Selected extract:
Here’s what has been going on: I have been in transition. Feeling the shift from a nice worry free stretch to a more serious time. I feel the weight of my man’s cancer beginning to descend on our lives again. It affects the way I move through my day. Things are less and less easy.
We had a nice long period of ‘cancer free’ time and some distractions that put cancer in its’ place for a while. Days at the lake, clandestine night time activities, great summer weather and friends. I have a hard time letting all this go. I want to keep minimizing the tough stuff in our lives. I have been digging my heels into the ground and whimpering, “I don’t want to deal, I don’t want to deal..please don’t make me deal.” It takes a lot of energy to pretend everything is hunky dory when it isn’t, so in a way it was a huge relief when yesterday some other version of myself stepped up and put her foot down: Time to deal!!!
I can’t resist it anymore- I will peel off my blinders and prepare to dive in- let it all wash over me. The fear, the powerlessness, the life, the love, the reality. I am one of those balloon people you see at car lots flapping in the wind- hollow one moment and then suddenly full and ready to literally go with the flow. I am gathering my strength. It is time to focus and really experience this thing- otherwise what is the point. Maybe this is my trip around the world. It certainly is an adventure.
Surgery looms on the horizon and lots of unknowns (not a big fan if you hadn’t guessed.) I feel completely in the hands of fate. I have no control over all of these things. But I do have control over being alert and aware and connecting to my man and my children and my life. So I am steeling myself and preparing to jump- if you want to throw me a buoy every-once in a while that would be appreciated, but I am strong and ready to deal!!! (At least today I am.)

Stored data:
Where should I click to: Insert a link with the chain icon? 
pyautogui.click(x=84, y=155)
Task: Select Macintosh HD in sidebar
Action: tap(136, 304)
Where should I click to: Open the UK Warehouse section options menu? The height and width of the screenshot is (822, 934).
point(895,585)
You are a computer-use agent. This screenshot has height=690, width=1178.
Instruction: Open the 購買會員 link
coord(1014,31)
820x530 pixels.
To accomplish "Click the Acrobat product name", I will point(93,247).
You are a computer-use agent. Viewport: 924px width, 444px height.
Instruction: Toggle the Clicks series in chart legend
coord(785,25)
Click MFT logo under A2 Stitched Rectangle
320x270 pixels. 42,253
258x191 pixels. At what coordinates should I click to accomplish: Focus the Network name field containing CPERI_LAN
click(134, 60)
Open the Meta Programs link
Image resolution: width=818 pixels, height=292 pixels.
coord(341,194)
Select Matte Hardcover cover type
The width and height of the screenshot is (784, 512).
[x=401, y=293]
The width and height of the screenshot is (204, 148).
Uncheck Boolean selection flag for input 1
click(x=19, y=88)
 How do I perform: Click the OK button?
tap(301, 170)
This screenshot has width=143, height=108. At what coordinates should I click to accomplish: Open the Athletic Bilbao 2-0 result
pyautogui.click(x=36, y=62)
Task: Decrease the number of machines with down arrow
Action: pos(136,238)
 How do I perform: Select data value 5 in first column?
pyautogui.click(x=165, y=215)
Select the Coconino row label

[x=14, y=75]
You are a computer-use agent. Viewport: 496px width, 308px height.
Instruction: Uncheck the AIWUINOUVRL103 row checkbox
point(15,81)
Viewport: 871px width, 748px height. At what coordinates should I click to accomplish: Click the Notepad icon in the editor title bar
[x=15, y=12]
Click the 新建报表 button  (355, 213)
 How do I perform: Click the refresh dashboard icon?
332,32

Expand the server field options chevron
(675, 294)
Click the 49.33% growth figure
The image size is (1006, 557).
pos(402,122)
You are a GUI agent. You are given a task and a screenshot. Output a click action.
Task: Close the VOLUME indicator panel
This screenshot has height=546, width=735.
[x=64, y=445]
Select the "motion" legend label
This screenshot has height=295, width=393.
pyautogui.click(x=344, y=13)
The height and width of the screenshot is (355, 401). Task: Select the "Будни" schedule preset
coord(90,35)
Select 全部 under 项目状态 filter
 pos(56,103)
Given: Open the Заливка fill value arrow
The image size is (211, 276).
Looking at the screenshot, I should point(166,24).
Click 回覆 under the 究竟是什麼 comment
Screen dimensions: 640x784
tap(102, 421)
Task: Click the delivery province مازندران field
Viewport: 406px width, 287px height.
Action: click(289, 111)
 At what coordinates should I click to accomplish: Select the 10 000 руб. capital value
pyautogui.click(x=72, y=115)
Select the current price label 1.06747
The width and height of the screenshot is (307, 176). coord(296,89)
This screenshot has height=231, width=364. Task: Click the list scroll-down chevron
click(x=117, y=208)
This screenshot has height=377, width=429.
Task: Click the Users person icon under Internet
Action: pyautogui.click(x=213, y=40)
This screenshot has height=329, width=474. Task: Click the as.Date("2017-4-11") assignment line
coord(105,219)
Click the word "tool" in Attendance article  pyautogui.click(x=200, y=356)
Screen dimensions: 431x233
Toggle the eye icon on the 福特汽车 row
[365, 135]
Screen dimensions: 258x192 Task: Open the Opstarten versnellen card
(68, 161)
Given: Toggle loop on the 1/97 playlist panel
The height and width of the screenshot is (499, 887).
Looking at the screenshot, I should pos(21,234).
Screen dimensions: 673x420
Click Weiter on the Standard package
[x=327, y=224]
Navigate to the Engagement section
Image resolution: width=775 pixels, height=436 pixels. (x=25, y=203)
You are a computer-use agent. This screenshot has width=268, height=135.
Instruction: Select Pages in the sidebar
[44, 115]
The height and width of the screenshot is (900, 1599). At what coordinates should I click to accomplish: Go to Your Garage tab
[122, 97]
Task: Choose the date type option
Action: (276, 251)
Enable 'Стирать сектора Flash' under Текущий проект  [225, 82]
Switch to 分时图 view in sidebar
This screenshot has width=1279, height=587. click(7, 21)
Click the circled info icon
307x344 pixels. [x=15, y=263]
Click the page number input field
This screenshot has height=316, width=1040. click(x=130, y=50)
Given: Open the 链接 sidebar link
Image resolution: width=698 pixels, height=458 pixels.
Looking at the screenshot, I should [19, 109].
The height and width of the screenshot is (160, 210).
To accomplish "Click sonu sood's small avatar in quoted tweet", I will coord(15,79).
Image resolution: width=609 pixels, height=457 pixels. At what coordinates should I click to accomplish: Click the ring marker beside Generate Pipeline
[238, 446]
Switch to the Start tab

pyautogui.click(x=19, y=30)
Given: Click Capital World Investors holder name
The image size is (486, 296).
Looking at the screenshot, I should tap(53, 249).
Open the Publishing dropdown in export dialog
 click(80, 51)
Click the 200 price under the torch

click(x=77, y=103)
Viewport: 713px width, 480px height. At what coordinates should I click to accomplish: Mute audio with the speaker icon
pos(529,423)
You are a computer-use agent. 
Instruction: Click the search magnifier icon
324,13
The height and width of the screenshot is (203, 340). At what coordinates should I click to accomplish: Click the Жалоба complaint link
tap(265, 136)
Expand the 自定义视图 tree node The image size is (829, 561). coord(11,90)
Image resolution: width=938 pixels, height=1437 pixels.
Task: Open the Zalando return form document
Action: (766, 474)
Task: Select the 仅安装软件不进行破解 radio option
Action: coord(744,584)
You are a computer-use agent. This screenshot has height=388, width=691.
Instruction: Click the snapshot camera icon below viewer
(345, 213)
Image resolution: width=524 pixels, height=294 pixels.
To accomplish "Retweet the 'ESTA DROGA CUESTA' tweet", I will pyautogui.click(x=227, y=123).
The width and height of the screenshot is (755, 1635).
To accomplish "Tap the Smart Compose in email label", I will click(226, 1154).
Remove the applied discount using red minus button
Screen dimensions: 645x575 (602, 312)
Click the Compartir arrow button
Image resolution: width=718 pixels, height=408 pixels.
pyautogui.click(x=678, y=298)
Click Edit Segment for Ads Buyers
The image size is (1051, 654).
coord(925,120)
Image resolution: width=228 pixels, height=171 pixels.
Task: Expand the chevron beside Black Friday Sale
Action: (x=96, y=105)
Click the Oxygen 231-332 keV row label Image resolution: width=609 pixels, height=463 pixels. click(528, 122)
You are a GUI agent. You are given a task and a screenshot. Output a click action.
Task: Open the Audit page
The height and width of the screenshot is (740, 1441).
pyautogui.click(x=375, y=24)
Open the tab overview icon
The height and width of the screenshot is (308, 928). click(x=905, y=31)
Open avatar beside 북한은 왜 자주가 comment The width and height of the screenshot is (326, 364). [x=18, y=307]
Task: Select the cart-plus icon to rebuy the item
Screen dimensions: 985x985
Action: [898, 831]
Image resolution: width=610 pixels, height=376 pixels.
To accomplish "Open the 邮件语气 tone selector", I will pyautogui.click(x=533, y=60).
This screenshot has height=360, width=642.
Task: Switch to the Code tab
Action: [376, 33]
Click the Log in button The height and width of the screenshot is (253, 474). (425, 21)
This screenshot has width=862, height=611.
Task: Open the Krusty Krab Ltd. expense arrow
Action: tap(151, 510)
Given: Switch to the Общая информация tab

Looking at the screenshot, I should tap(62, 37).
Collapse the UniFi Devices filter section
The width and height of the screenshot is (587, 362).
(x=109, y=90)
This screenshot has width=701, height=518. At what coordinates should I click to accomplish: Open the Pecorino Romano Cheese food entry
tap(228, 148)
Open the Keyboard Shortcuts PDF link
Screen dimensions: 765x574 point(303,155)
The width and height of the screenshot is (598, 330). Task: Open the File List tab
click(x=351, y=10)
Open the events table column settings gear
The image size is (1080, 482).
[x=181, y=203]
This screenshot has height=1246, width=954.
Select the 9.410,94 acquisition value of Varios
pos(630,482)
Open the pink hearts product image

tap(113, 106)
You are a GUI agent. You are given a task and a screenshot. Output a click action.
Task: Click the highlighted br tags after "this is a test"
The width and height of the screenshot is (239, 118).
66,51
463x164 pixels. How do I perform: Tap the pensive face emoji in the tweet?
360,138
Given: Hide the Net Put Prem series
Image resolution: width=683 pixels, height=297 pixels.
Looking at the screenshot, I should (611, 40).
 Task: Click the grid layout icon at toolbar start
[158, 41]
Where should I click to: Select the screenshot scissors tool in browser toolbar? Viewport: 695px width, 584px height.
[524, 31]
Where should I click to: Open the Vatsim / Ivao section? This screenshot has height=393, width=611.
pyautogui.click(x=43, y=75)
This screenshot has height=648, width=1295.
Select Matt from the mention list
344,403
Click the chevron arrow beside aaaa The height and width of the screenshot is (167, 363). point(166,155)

Work to complete:
[1] In the blog post, what looms on the horizon?
[2] Copy the blog post word for word from "I can’t resist" to "is an adventure.".

Task-by-task results:
[1] Surgery, along with lots of unknowns.

[2]
I can’t resist it anymore- I will peel off my blinders and prepare to dive in- let it all wash over me. The fear, the powerlessness, the life, the love, the reality. I am one of those balloon people you see at car lots flapping in the wind- hollow one moment and then suddenly full and ready to literally go with the flow. I am gathering my strength. It is time to focus and really experience this thing- otherwise what is the point. Maybe this is my trip around the world. It certainly is an adventure.